Resort Marketing Strategy with GBP Posts

A resort and spa business, has three golf courses. Their golf pages usually drive a lot of organic traffic to the website in the spring. The main challenge was recovering the traffic (and brand recall) they lost during the COVID-19 pandemic.

Their three golf courses have separate, optimized local listings on the platform. While they wrote posts for every property, this Google Business Profile case study looks at just one. The other two listings didn’t exist in 2019 and therefore don’t have year-over-year (YOY) data.

Plan and Execution

They started posting weekly GBP updates for the golf courses. Their goal in the beginning was simply to inform customers that the courses were closed during the COVID-19 pandemic.

In this case, they knew that keeping the resort’s customers and prospects informed was a priority, even if they weren’t sharing good news. Their posts also provided encouragement and reminded the audience to follow social distancing rules so everyone could be back on the golf course soon. The messages were an indication of thought leadership and empathy, helping shape the brand’s image as responsible and caring.   

Once their golf courses were open again, GBP posts provided the assurance the customers needed to safely play golf. Their messaging highlighted sanitation measures and unique rules on the green to help them and their customers comply with local COVID-19 laws and regulations.

Did It Work?

__PROBLEMS AND TASKS__.
• a. In the resort marketing case study, what was the first goal of the weekly GBP updates for the golf courses?
• b. Carry on writing the resort marketing case study, picking up after its last line.
The records have no connection to the resort marketing case study.

[Collected data entries]
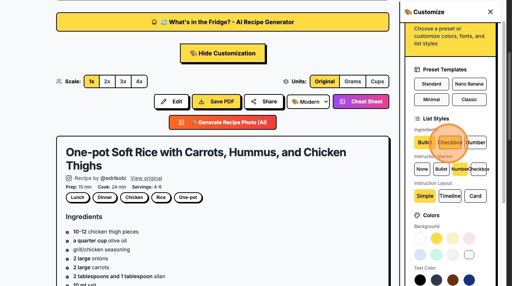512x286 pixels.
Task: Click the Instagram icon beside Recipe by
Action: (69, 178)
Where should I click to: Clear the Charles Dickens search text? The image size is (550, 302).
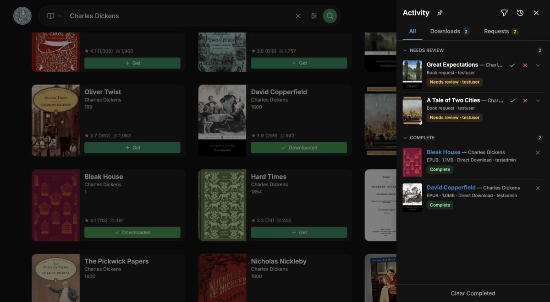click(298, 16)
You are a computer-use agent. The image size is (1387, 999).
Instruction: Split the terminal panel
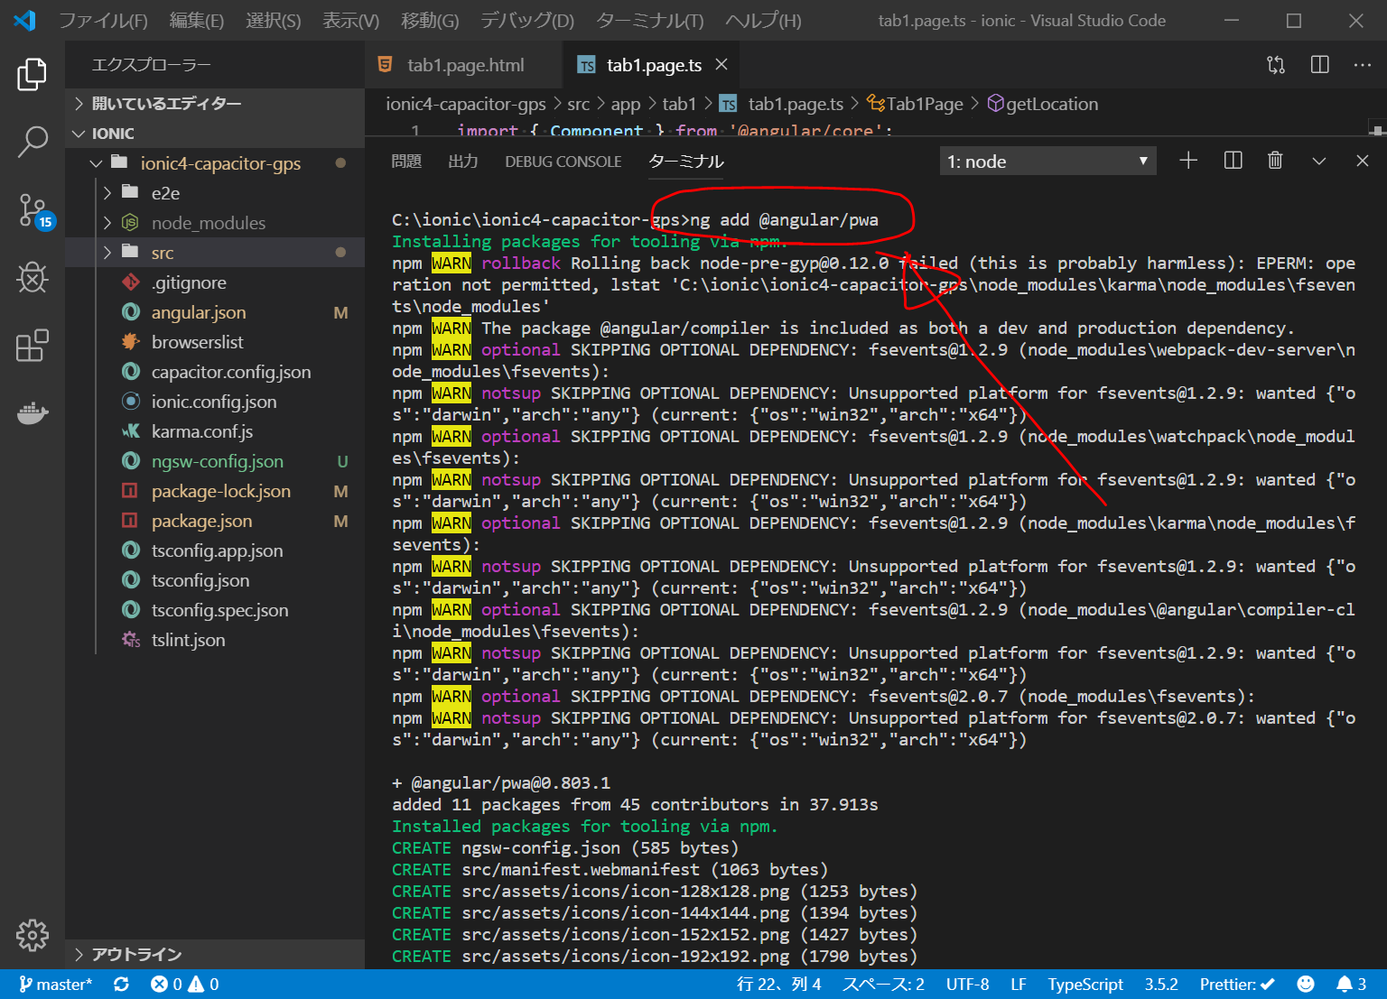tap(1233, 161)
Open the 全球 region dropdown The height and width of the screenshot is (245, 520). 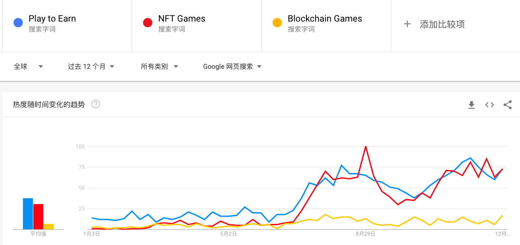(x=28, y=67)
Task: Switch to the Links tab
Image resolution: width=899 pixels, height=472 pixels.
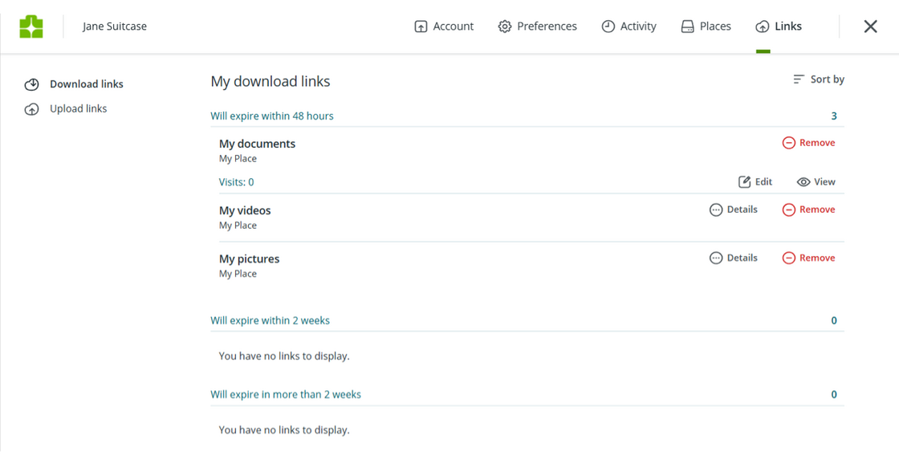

__ANSWERS TO THE EXERCISE__.
• a. To inform customers that the courses were closed during the COVID-19 pandemic.

• b.
To analyze results of their strategy, they used Google Business Profile Insights to compare a two-month period in 2019 to the same period in 2020. No GBP posts were posted in 2019; they started posting there at the start of the 2020 period.

Results

They were pleased to see that total search – i.e., the number of times customers found their listing in the local pack, or Maps – went up 15 percent overall. Let’s look at the different types of searches to see how the golf listing performed year-over-year:

  • Direct searches increased 78%
  • Discovery searches increased 50%
  • Search views increased 30%
  • Map views increased 2%
  • The GBP website link sent 2,900 sessions to the website.
  • Standard organic search results sent 1,538 (about half as much as GBP).  

Understanding the Metrics

How did they attribute this organic traffic increase to GBP posts and not something else? First, they always tag the website link in a GBP listing with UTM parameters for the proper source. This listing already had those parameters in place.

They also looked at search data. The number of Direct searches, or branded searches (people looking specifically for this property), was about the same in each time frame we compared. So they knew the posts didn’t help increase branded keyword searches, and it didn’t help the property get more impressions from those searches.

The increased discovery search exposure, however, told them the GBP listing was performing much better for short-tail, non-branded search terms. Conclusion: The GBP posts sent the necessary ranking signals to Google to help their GBP property rank better than it did the year before for category, product or service keywords related to golfing.

This is exactly what they wanted.

Branded search terms make a user’s intent very clear. They already know what they want – and if they want you, you win. The real challenge is ranking better for keywords with general or wide user intent. If someone doesn’t know where they want to play golf, they type the short-tail search query “golf.” They have a much better chance of winning that person’s business when our client outranks the competitors for the query in the local SERP. The time and effort they spent creating GBP posts was an easy win for them, and a version of this strategy still exists on their marketing agenda today.